- What is needed -
Every line from the one containing "You are a GUI" to the end of the records below must be copied exactly, and no pictures may be included.

- Available data -
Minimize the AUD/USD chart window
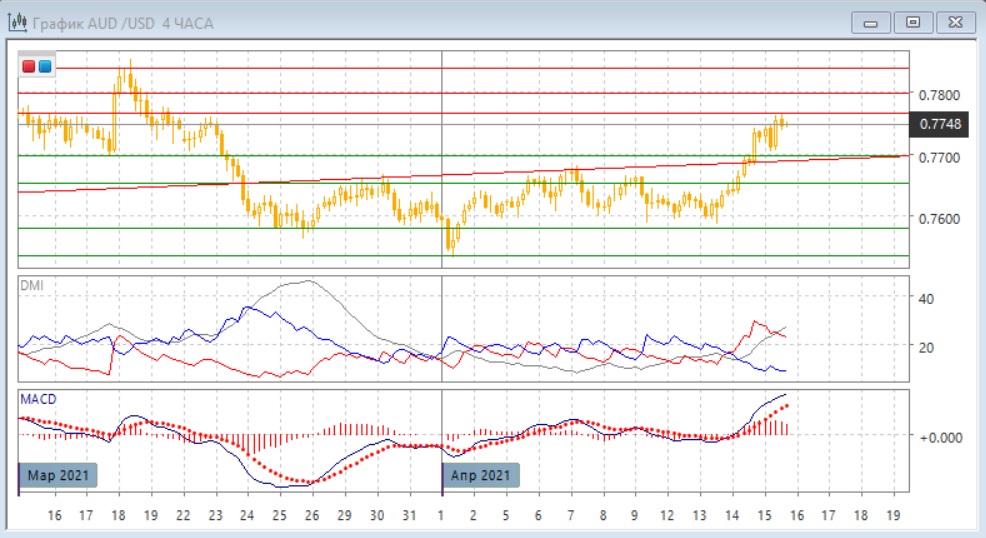The width and height of the screenshot is (986, 538). point(875,21)
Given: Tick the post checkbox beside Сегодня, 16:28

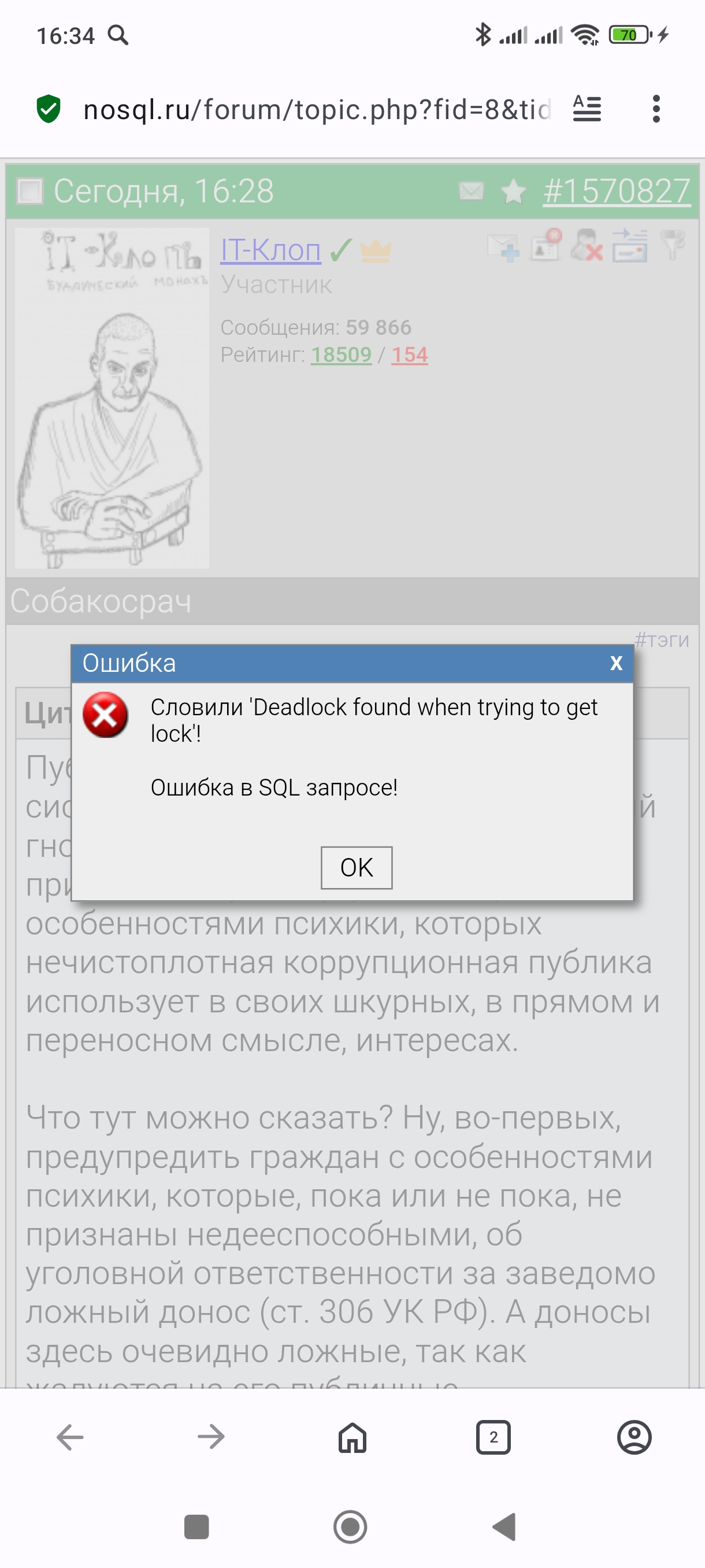Looking at the screenshot, I should pyautogui.click(x=31, y=191).
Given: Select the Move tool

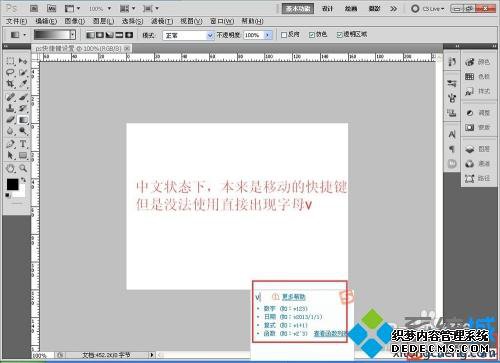Looking at the screenshot, I should 23,61.
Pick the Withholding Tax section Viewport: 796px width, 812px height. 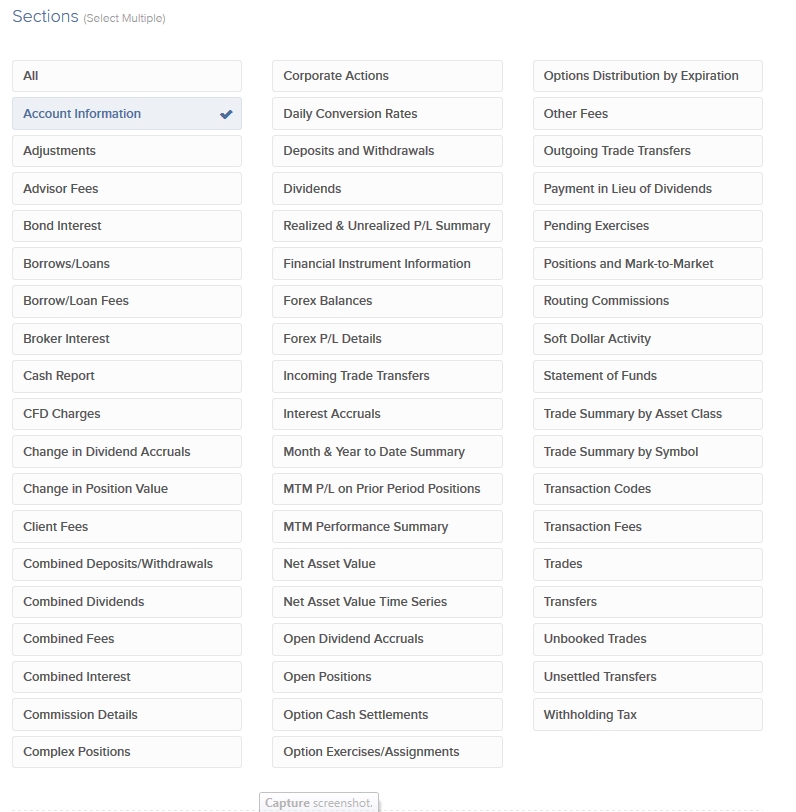pyautogui.click(x=647, y=715)
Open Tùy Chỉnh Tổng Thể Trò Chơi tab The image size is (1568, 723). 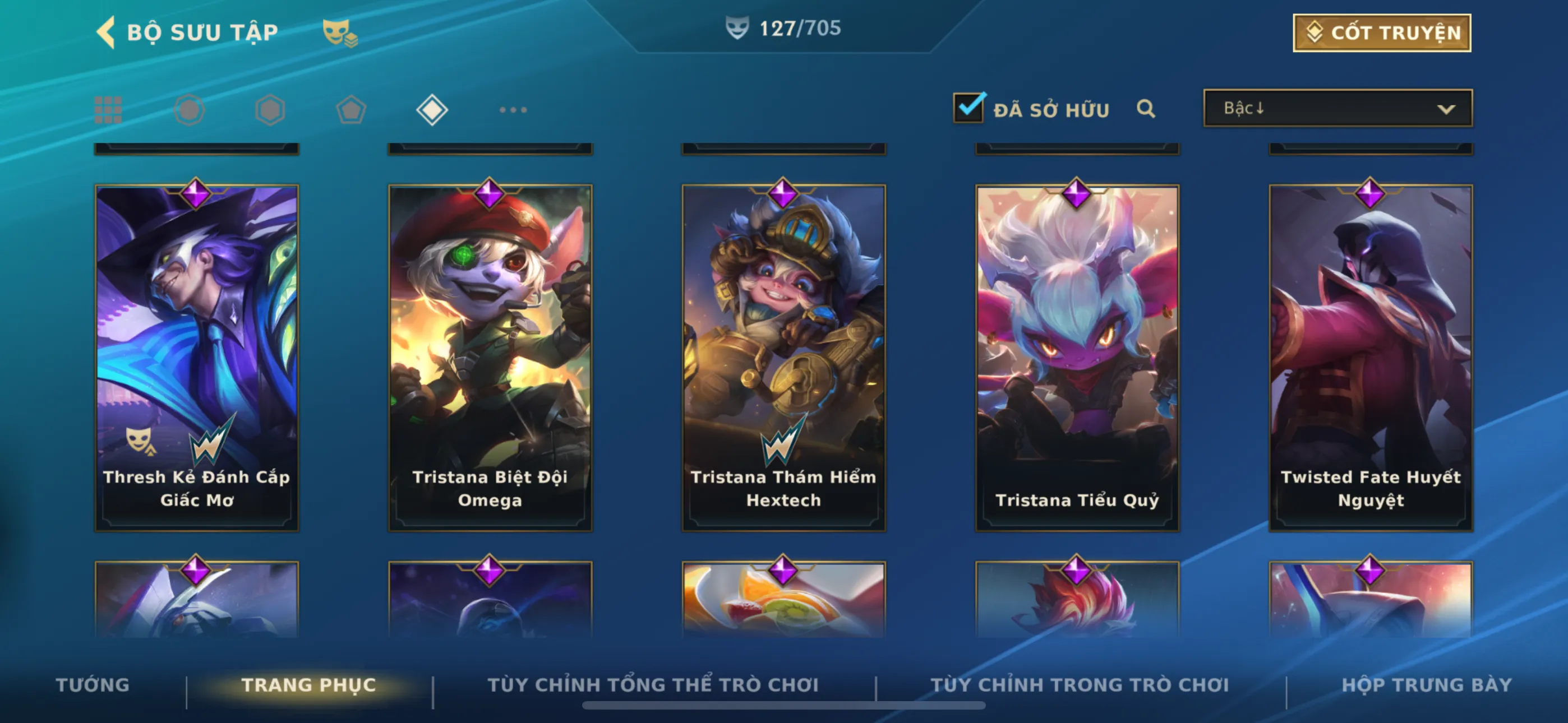[x=653, y=685]
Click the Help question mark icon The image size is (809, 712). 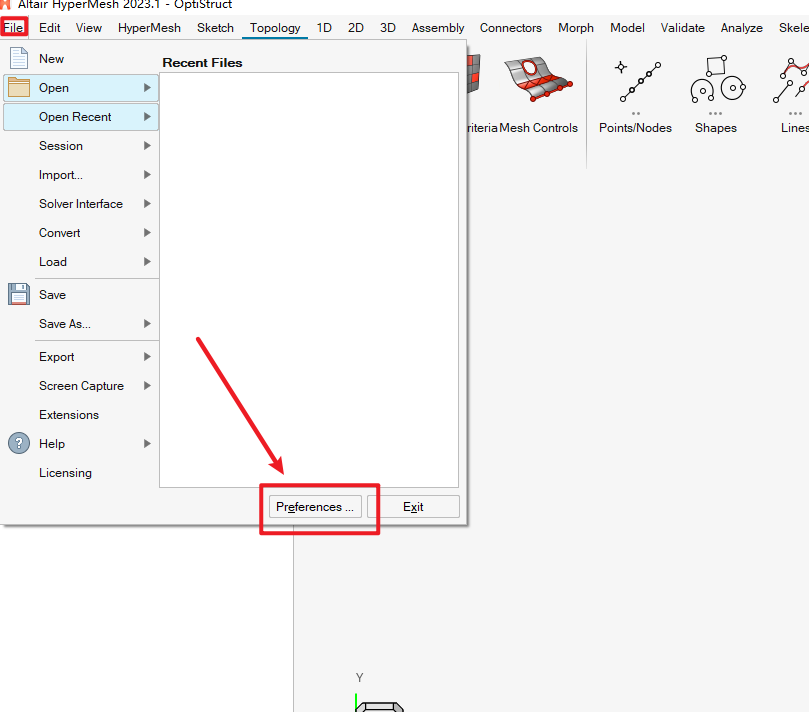click(19, 444)
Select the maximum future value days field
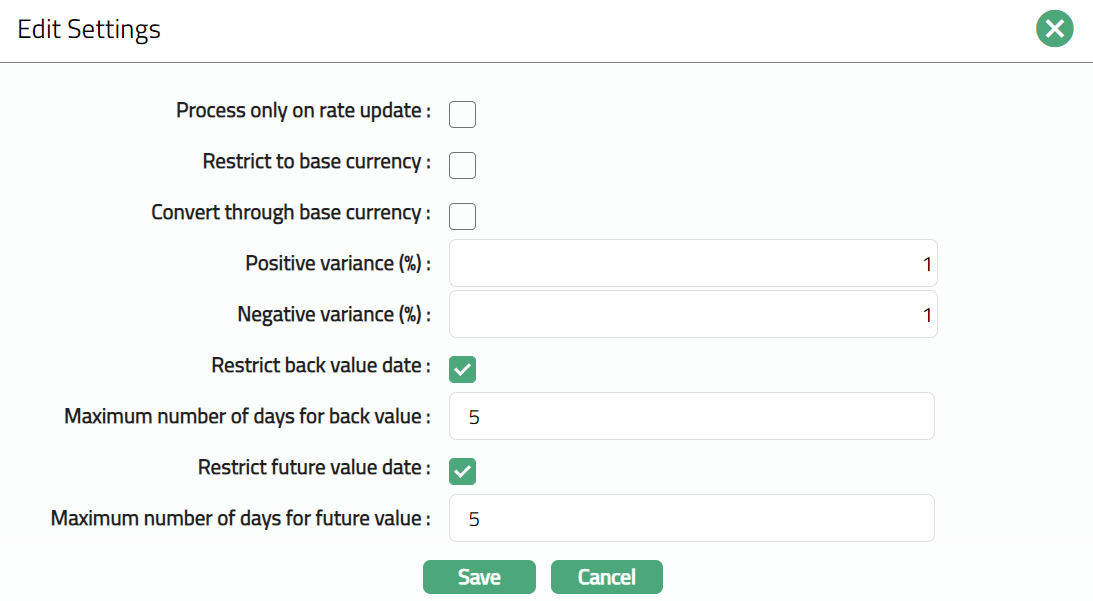Viewport: 1093px width, 601px height. 692,518
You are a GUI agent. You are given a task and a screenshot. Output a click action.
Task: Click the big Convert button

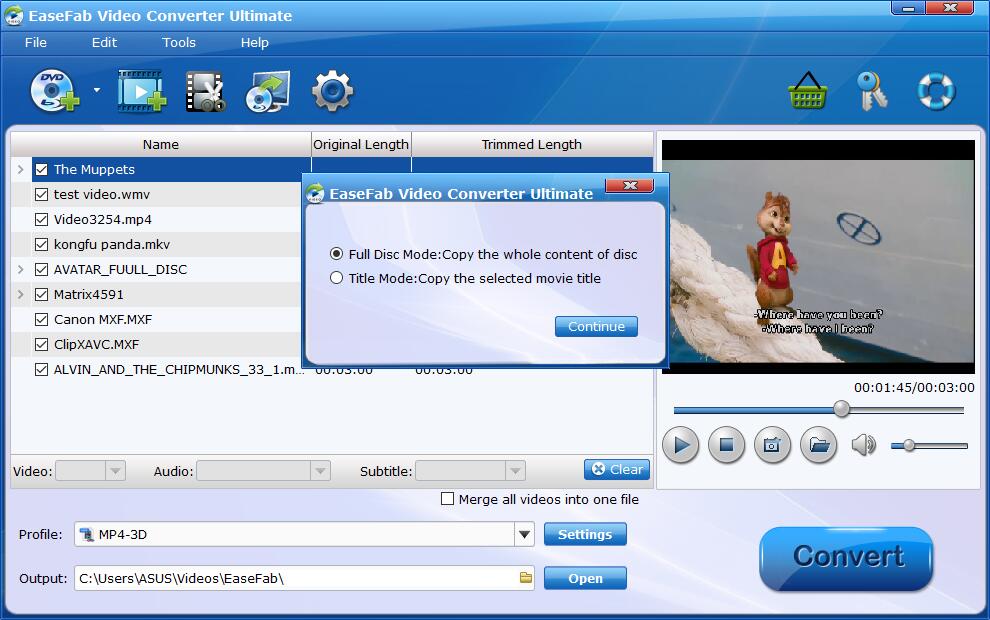(x=846, y=558)
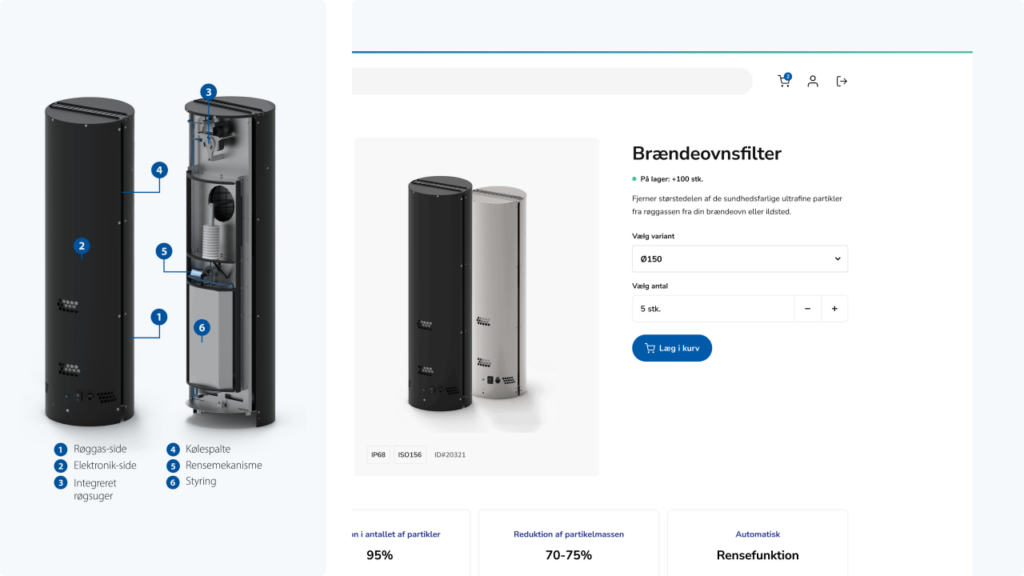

- Written answer -
You are a GUI agent. You are given a task and a screenshot. Output a click action.
Task: Click the big Convert button

(x=846, y=558)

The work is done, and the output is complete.